Chûsei Sone, avant d’être réalisateur, était scénariste. Ce film, qui raconte justement les mésaventures d’un jeune scénariste sans le sou, s’inspire de ses débuts dans le métier. L’œuvre s’inscrit dans cette série de métrages produits par le studio Nikkatsu et qu’on a traduits en français par “romans porno” mais dont le caractère est en réalité érotique - et qui ne sont d’ailleurs pas à proprement parler des films érotiques mais des films comportant des scènes érotiques, ce qui fait une grande différence car tout le reste (scénario, jeu d’acteurs, dialogues, etc.) occupe dans ce genre la place centrale et ne sert pas uniquement de prétexte à assurer une transition entre des scènes à caractère sexuel.
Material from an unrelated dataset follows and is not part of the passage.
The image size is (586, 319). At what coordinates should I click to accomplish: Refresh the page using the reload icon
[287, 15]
Les titres étaient généralement choisis par le producteur (et non par le réalisateur) et étaient racoleurs au possible, afin d’attirer des spectateurs vers des films dont le propos était souvent tout autre que celui annoncé.
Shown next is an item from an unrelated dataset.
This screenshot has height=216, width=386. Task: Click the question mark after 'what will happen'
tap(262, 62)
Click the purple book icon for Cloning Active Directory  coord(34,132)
Le catalogue 2012 du NIFFF annonçait que ce film est « un des rares romans porno réflexif ». En effet, "Shinjuku Midaregai" (en français “Shinjuku, ville-désordre”) est avant tout un film descriptif qui, au travers de l’histoire du couple orageux formé par le scénariste Sawai et la serveuse de bar Mimi, nous plonge dans l’univers de la bohème seventies de Shinjuku, arrondissement de Tokyo, en nous la présentant sous l’angle très ethnologique de son mode de vie : sa précarité économique, sa passion pour les arts et le création, ses mœurs très libres, son goût pour la fête et l’alcool, ses ambitions et ses jalousies à l’égard de la réussite.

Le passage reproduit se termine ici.